Pour le général français à la retraite, l’Europe aura « l’obligation de retourner » en Afrique pour « aider » à la restauration de l’État et le retour des administrations et du développement.
Le général François Lecointre, ancien chef d’état-major de l’armée française, digère mal le retrait des troupes de son pays du Sahel. Cette région, composée de pays tels que le Mali, le Niger ou le Burkina Faso, est en proie aux violences jihadistes et à une instabilité politique des Etats depuis plus d’une décennie. La situation, conjuguée à la montée en puissance de nouveaux acteurs à l’image de la Russie et la Chine, fait dire à l’officier français que l’Europe doit réengager ses forces sur le continent africain pour défendre ses « intérêts ».

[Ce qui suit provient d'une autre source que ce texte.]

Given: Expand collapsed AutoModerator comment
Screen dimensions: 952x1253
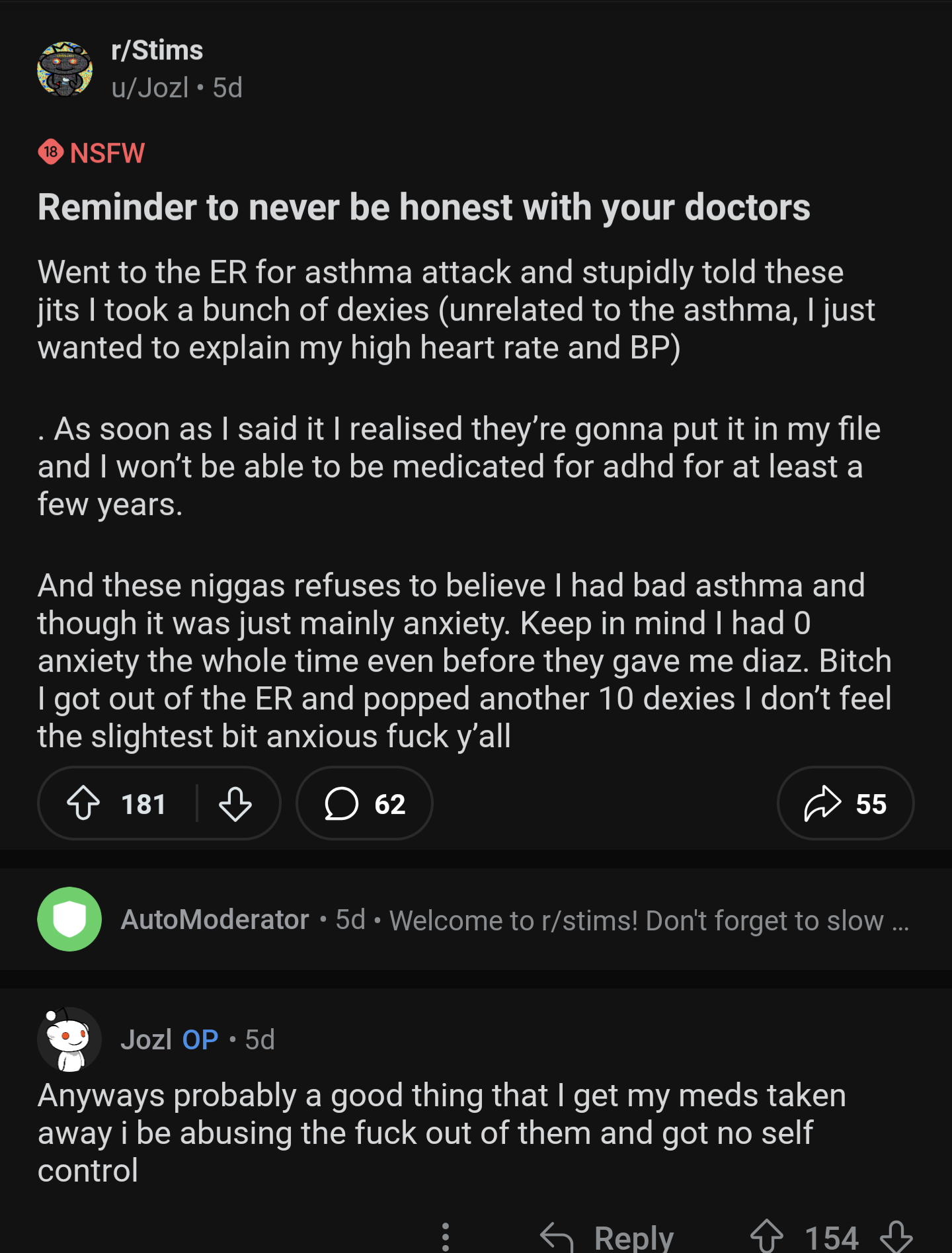Looking at the screenshot, I should tap(648, 920).
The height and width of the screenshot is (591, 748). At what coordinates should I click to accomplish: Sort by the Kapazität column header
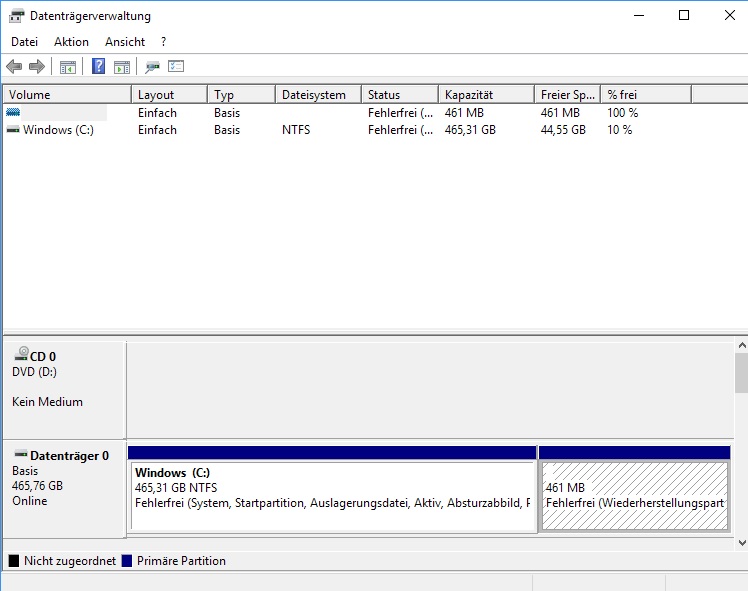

« Ce qui est notre destin commun à nous, Européens, c’est la Méditerranée et l’Afrique où notre destin se joue. Et donc nous avons en permanence essayé, nous Français, d’entraîner les Européens dans cette prise de conscience de la nécessité d’agir collectivement en Afrique et en Méditerranée. Et je suis absolument désolé de voir l’échec de nos engagements au Sahel », a souligné le général François Lecointre, 62 ans, dans un entretien publié dimanche par la chaîne YouTube du journal français Le Figaro.
A l’heure des turbulences notées au Moyen-Orient et en Afrique, il estime que l’Europe doit vite trouver des réponses sur l’éventualité de nouveaux « choix politiques » que pourraient prendre les États-Unis d’Amérique dans le but de préserver leurs intérêts géopolitiques particuliers. Face à cette hypothèse, M. Lecointre, engagé au Mali à la tête de la première mission européenne de formation de l’armée malienne de janvier à juillet 2013, indique que le vieux continent doit être « capable de prendre en charge son destin sur le plan militaire, de sa défense, de la promotion de ses intérêts et de ses valeurs ».

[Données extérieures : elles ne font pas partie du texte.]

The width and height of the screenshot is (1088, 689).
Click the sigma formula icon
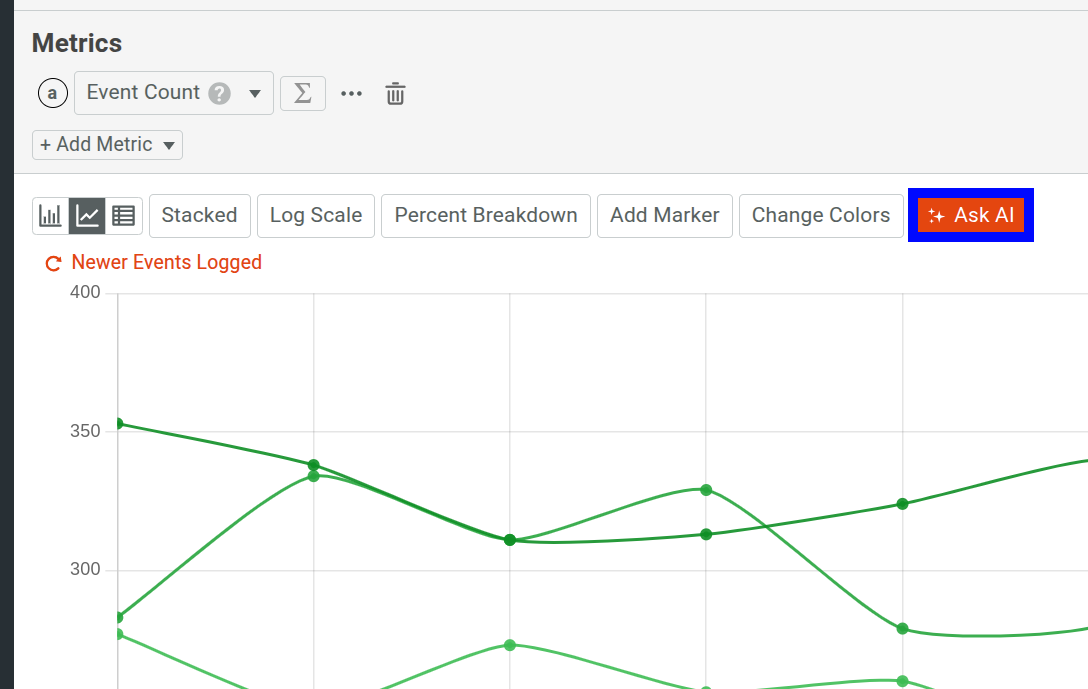[x=303, y=93]
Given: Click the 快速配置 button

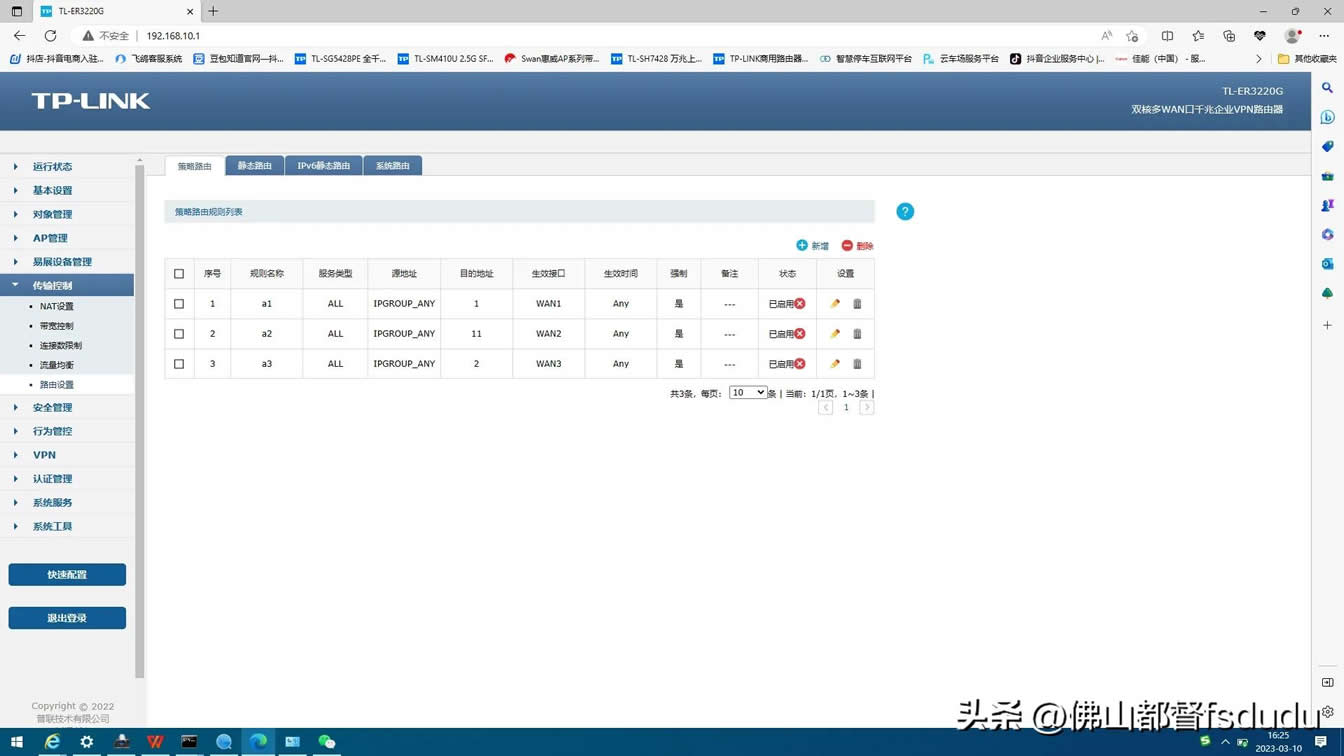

Un « intérêt commun » en Afrique
Pour cet officier qui a commandé des troupes au Gabon puis au Rwanda en 1994, l’Europe doit agir en Afrique en raison de « la destruction des appareils de gouvernement et des États », de la « guerre civile dans beaucoup de pays » et des difficultés « liées aux évolutions climatiques ». L’autre argument qu’il avance est que l’Afrique « va connaître une explosion démographique comme aucun continent n’en a jamais connu » et cela aura des « conséquences sur l’Europe » dans les dix et vingt prochaines années.
« Je pense que cet intérêt commun là devrait un jour faire que l’Europe se décidera à agir comme une entité politique qui ira défendre elle-même ses intérêts, y compris par le moyen de l’engagement de ses armées », a soutenu le militaire, estimant que le retrait des forces française Barkhane et européenne Takuba de la région du Sahel était un « échec ».

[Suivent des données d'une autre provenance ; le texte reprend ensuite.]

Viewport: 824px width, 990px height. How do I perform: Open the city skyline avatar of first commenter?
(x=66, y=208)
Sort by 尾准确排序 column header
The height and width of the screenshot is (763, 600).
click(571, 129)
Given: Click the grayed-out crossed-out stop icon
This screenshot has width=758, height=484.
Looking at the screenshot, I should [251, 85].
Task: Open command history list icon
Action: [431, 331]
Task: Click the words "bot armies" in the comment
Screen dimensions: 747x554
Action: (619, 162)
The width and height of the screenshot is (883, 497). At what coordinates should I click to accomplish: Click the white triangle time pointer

« Le retrait du Sahel fut difficile à accepter pour tous ceux qui y ont été engagés. Je suis le premier à avoir beaucoup de mal à avaler ça. C’est un échec français, européen et africain qui procède principalement de ce que nous n’avons pas compris, que l’action devait être une action globale », a déclaré François Lecointre, persuadé qu’ils auront « l’obligation de retourner aider ces pays africains » pour la restauration de l’État, le retour des administrations et du développement.
« Ce n’est pas la Chine, la Russie et (son groupe paramilitaire privé) Wagner qui vont apporter des solutions durables aux très grandes difficultés que connaissent ces pays africains et leur population », a fait savoir le général qui a fait son adieu aux armes le 21 juillet 2021.